Sudan’s Burhan says the army in control of airport, palace and military headquarters

Post By Diaspoint | April 16, 2023

Sudanese army chief General Abdel Fattah Al-Burhan told Al Jazeera TV the army was in control of the presidential palace, military headquarters and airport, after clashes had erupted between troops and a powerful paramilitary group on Saturday.

Burhan’s comments came in a recorded phone call with the Qatar-based network.

It followed a live phone interview the station aired with the commander of the Rapid Support Forces (RSF), who said his forces had seized the presidential palace, the army chief’s residence and Khartoum international airport.

FACTBOX-The struggle for power in Sudan

The following outlines the struggle for power in recent years in Sudan, where clashes erupted on Saturday between the military and the country’s main paramilitary force:

WHO HAS BEEN IN CHARGE IN SUDAN?

Sudan began its halting transition towards democracy after military generals ousted long-ruling autocrat Omar al-Bashir amid a popular uprising in April 2019. Bashir, an Islamist long shunned by the West, had presided over the country for nearly three decades.

Under an August 2019 agreement, the military agreed to share power with civilians ahead of elections.
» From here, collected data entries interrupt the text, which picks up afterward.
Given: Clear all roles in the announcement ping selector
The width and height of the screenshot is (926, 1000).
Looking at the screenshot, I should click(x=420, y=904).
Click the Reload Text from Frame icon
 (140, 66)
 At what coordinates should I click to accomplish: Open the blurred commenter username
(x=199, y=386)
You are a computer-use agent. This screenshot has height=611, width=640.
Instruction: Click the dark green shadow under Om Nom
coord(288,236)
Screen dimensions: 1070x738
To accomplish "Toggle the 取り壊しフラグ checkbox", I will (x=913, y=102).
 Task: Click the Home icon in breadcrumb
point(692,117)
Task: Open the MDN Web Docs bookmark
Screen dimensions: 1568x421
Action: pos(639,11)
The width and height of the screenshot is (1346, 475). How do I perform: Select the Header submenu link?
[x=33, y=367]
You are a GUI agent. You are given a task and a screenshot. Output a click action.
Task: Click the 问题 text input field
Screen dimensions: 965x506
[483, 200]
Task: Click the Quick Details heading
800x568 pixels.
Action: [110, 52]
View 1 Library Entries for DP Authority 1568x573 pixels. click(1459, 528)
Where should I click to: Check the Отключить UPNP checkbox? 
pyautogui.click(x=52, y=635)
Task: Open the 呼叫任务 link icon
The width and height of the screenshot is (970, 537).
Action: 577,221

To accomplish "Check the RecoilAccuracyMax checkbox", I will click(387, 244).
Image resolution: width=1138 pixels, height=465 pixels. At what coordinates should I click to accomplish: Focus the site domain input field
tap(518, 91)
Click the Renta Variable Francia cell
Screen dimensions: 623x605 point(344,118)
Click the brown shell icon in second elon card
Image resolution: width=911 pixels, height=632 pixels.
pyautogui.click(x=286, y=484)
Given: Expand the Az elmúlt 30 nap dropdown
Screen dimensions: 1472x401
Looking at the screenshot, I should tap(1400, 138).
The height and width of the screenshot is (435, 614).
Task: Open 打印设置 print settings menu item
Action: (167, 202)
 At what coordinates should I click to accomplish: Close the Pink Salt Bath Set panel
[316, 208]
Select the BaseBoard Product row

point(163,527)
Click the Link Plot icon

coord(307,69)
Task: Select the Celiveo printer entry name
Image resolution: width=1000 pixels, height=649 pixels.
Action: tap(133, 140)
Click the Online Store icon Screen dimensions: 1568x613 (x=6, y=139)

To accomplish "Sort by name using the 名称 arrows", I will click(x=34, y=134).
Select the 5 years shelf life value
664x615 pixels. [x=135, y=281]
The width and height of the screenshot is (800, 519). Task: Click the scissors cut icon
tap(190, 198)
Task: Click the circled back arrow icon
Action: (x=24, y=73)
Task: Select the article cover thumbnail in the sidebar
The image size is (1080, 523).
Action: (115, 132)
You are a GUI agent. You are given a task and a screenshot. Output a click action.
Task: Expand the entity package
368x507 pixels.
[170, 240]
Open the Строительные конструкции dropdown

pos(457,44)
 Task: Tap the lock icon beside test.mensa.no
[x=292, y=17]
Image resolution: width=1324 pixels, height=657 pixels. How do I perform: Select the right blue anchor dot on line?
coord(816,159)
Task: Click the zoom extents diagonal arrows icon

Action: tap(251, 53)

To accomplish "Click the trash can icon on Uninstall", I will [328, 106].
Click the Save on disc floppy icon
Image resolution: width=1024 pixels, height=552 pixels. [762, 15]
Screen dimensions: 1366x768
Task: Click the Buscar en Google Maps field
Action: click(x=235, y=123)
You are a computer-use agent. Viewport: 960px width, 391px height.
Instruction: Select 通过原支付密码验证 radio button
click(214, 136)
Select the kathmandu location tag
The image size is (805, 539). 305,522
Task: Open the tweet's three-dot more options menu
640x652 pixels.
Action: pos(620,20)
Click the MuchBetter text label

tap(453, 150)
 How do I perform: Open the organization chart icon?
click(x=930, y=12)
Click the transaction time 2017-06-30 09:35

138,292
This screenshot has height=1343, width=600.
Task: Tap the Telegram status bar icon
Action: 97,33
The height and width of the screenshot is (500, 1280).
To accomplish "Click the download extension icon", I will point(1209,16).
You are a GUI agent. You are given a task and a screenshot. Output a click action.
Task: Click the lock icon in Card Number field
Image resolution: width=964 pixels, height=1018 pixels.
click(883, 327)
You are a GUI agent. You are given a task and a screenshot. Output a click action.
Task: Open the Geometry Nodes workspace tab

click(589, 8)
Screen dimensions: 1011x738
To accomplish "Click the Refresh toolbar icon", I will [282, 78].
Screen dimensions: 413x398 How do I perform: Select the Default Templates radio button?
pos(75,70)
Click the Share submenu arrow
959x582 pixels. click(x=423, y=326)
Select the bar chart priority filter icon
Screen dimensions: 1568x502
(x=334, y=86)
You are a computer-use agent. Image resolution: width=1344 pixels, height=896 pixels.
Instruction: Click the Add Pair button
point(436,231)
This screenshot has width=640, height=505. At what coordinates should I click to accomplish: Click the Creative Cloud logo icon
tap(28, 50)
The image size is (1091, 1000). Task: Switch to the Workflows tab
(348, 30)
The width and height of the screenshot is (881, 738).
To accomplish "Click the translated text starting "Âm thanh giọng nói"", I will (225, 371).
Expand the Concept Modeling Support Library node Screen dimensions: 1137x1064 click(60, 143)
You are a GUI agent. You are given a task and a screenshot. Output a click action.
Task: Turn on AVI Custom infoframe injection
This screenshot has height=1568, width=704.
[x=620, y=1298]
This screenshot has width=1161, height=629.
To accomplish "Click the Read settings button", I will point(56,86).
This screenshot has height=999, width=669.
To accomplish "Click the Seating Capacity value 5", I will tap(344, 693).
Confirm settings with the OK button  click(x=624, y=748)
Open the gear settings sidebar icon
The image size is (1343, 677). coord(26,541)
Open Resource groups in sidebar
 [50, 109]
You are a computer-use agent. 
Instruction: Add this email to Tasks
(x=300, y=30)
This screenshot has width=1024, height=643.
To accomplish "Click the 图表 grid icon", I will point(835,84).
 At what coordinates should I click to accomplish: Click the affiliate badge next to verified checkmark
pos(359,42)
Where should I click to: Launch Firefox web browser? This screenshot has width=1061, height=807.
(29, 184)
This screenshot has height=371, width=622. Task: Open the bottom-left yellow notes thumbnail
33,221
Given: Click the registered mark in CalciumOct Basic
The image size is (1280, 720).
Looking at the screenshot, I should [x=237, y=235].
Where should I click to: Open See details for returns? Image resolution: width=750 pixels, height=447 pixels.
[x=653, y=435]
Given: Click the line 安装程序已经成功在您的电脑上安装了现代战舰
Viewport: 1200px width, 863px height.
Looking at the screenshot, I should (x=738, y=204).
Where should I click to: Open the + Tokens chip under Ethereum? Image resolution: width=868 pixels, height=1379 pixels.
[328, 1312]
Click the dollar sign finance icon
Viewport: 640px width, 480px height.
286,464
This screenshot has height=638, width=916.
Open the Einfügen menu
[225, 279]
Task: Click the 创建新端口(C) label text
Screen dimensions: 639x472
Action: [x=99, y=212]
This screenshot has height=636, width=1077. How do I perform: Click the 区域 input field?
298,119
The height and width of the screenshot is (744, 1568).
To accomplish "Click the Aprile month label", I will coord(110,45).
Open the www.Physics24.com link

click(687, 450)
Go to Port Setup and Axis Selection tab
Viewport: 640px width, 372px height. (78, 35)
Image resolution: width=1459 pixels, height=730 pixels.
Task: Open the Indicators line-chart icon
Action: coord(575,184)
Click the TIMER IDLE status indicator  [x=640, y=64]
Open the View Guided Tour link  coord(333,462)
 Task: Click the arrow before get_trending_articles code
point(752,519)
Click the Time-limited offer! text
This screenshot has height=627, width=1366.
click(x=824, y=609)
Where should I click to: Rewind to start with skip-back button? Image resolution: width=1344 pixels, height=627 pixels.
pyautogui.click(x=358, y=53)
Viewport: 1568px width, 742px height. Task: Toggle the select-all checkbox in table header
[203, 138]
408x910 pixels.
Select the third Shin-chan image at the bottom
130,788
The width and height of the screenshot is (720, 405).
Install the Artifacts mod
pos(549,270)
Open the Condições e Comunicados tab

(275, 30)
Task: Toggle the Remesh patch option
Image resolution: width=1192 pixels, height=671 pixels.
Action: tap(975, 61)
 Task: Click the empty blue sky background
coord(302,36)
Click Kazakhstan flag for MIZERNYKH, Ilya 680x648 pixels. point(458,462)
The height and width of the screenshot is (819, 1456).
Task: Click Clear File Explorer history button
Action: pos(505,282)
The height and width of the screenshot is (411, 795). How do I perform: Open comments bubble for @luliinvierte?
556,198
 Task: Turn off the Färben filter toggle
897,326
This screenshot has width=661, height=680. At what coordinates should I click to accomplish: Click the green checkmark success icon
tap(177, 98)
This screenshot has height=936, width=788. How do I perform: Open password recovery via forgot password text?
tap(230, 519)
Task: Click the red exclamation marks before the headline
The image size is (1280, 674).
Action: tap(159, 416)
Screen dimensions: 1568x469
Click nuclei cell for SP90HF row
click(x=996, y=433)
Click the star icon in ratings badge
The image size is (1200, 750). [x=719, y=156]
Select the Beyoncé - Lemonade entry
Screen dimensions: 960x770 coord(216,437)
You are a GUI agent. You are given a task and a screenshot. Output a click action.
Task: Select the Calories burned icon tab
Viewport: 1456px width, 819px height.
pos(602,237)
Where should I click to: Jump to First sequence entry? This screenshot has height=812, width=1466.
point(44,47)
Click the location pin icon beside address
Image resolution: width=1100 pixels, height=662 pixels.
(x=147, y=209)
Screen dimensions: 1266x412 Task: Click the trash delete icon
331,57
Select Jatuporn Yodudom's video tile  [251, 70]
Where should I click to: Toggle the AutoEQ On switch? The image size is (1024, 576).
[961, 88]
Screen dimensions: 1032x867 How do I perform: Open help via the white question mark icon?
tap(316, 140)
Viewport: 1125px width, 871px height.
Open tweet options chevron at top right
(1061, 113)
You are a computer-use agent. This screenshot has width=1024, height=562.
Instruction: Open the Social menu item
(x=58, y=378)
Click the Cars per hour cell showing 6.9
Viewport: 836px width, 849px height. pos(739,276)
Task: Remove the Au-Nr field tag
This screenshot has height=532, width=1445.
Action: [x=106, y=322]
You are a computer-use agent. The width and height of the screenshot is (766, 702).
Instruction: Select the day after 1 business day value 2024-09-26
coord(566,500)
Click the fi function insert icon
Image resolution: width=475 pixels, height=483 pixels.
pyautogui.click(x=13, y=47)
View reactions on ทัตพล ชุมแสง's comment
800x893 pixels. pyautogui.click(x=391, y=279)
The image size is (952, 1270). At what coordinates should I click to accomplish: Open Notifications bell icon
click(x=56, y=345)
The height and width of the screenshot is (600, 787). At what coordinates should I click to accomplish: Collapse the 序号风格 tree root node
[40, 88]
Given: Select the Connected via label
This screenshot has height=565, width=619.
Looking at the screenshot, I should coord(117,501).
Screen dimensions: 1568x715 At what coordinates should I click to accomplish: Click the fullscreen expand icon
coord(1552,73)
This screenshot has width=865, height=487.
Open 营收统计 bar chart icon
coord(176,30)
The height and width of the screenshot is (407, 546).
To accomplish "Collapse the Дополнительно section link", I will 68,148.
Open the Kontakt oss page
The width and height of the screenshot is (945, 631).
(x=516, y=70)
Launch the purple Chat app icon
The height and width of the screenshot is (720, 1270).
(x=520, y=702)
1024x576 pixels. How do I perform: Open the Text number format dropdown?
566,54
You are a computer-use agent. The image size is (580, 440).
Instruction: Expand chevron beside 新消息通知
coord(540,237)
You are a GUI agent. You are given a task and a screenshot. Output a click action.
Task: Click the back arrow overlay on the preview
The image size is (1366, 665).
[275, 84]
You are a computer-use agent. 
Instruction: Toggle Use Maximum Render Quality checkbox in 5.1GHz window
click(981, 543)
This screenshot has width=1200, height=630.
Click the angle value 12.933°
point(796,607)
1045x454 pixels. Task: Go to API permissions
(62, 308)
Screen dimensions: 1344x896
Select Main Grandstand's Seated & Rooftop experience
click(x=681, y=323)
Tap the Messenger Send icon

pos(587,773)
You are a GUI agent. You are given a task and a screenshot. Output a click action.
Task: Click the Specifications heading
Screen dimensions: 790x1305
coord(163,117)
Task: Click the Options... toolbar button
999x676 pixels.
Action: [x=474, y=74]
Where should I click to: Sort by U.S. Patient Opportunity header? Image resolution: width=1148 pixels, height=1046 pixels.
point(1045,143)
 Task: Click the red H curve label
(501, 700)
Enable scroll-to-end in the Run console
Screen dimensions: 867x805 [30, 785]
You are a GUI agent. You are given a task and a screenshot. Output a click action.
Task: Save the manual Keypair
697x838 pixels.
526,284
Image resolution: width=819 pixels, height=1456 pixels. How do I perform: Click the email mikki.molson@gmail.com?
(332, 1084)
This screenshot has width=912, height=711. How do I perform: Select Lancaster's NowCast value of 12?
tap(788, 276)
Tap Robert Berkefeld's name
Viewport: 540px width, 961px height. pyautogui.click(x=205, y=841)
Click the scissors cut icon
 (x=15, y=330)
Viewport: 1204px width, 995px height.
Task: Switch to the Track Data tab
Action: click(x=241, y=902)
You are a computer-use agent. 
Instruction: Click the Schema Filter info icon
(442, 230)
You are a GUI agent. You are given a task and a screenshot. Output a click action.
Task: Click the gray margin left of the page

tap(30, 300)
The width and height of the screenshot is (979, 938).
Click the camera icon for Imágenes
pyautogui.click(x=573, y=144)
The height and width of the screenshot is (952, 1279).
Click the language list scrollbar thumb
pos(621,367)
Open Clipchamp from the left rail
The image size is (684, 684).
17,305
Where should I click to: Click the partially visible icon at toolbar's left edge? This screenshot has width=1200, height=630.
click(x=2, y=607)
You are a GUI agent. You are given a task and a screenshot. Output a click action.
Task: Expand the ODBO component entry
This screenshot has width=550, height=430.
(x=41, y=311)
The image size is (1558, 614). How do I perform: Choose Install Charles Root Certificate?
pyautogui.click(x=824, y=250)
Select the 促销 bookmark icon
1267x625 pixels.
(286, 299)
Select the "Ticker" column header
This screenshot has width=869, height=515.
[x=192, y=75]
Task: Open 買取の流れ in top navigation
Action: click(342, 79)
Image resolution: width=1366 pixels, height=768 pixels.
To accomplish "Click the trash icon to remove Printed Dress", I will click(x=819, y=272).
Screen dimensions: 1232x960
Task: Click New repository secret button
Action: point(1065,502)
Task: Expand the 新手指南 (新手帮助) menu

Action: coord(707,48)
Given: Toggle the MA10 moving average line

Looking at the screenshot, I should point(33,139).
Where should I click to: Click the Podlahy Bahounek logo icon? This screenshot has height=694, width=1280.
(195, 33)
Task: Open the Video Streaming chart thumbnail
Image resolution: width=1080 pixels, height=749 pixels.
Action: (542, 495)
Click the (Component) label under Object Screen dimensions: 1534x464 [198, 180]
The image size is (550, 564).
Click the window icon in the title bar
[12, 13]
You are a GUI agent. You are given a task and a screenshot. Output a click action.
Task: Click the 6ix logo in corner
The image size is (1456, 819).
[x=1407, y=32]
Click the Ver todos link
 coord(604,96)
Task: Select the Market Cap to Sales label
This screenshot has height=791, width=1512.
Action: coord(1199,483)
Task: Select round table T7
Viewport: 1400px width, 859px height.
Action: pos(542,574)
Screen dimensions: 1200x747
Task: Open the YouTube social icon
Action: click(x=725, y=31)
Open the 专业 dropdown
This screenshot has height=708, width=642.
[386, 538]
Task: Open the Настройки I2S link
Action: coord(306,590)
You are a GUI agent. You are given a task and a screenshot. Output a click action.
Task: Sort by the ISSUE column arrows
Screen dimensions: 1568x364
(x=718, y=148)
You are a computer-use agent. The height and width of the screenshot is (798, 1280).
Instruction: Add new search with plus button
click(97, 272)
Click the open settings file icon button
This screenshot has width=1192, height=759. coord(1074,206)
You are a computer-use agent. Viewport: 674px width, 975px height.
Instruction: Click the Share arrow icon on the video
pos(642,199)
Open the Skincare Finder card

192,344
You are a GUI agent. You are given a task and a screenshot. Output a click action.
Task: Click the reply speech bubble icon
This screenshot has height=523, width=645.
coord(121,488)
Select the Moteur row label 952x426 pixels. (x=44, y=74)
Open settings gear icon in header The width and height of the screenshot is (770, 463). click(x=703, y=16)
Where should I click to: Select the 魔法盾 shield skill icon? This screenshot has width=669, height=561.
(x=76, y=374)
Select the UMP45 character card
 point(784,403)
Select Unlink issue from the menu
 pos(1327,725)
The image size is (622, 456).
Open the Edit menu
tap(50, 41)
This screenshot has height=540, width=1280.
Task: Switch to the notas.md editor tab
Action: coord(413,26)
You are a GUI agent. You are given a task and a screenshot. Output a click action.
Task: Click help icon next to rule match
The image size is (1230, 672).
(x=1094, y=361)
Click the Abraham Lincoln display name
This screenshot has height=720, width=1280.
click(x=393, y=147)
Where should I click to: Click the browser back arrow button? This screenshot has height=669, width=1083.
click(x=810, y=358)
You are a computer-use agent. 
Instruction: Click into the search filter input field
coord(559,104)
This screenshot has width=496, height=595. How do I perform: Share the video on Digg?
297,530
That arrangement was abruptly halted by a 2021 coup, which triggered a new campaign of mass pro-democracy rallies across Sudan.

WHERE DOES THE BALANCE OF POWER LIE?

The military has been a dominant force in Sudan since independence in 1956, staging coups, fighting internal wars, and amassing economic holdings.

During the 2019-21 power-sharing arrangement, distrust between the military and civilian parties ran deep.

The civilian side drew legitimacy from a resilient protest movement and support from parts of the international community.

The military had internal backing from rebel factions that benefited from a 2020 peace deal and from veterans of Bashir’s government who returned to the civil service following the coup.

The coup put the army back in charge, but it faced weekly demonstrations, renewed isolation and deepening economic woes.

General Mohamed Hamdan Dagalo, head of the paramilitary Rapid Support Forces (RSF) and deputy leader of Sudan’s ruling council since 2019, swung behind the plan for a new transition, bringing tensions with ruling council head and army chief Abdel Fattah al-Burhan to the surface. Dagalo is better known as Hemedti.